It is the second oldest extant lighthouse tower in Australia, as well as having the longest (158 years) history of being continuously staffed. It was first lit in March 1838 and was eventually decommissioned on 6 August 1996.

The project was commissioned by Governor George Arthur in 1835 after a series of shipwrecks south of Bruny Island and construction began in April 1836. The lighthouse was built by convict labour using locally quarried dolerite over two years. When first lit in March 1838 it was Tasmania's third lighthouse and Australia's fourth.

Cape Bruny was initially illuminated by a Wilkins lantern, consuming one pint of sperm whale oil per hour. In 1892, whale oil was replaced by better quality colza oil. In 1903 the original staircase was replaced with a cast-iron staircase and the Wilkins lantern replaced with a Chance Brothers lantern; both remain in the tower today. The lighthouse was converted to electricity only in 1959.

In December 2000 the light station area, including the lighthouse, became part of the South Bruny National Park. The lightstation was maintained by a permanent caretaker until 2011 when the Parks & Wildlife established a rotational volunteer caretaker program. Volunteers live on-site in the caretakers cottage for four-week periods, assisting with repairs and general maintenance.

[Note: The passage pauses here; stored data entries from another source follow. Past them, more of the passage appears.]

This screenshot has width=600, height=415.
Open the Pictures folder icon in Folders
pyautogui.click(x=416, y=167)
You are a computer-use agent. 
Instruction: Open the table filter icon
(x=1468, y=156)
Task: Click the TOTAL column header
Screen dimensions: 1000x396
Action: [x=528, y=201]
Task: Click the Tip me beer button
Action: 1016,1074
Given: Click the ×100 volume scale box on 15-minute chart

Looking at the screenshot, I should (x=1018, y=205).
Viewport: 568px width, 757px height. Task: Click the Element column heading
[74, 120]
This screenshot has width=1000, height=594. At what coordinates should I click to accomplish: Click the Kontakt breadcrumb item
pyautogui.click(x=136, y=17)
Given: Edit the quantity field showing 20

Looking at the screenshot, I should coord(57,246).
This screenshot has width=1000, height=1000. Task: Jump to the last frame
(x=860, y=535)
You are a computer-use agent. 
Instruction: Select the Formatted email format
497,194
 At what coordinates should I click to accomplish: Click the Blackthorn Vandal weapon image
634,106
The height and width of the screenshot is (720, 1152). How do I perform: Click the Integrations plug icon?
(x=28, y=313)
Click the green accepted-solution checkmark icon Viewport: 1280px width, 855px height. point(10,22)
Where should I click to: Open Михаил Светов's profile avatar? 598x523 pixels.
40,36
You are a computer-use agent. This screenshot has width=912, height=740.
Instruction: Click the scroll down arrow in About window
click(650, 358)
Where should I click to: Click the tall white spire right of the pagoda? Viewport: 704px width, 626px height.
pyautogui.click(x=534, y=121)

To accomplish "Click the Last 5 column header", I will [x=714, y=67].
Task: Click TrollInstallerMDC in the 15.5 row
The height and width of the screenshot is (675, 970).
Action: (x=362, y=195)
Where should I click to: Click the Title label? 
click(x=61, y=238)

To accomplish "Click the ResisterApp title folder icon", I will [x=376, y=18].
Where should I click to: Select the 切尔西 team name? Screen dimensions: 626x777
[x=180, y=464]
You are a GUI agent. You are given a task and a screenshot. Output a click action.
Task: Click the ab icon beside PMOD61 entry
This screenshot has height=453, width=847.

In June 2012, the Tasmanian government sought expressions of interest from commercial operators wishing to take over the operation and management of the Cape Bruny Light Station. No tender was awarded and the site is managed by the Parks & Wildlife Service with assistance from volunteers. Following the tender process, only one company began tours of the South Bruny National Park and Cape Bruny Light Station that takes tourists to visit the Cape Bruny Lightstation, they also operate tours inside the lighthouse tower.

An active light tower is located nearby on a fiberglass construction of 4 m height. Its light characteristic is "Fl. 10 s", i.e. a white flash every 10 seconds. The lightsource emits from a focal plane at 93 m above sea level.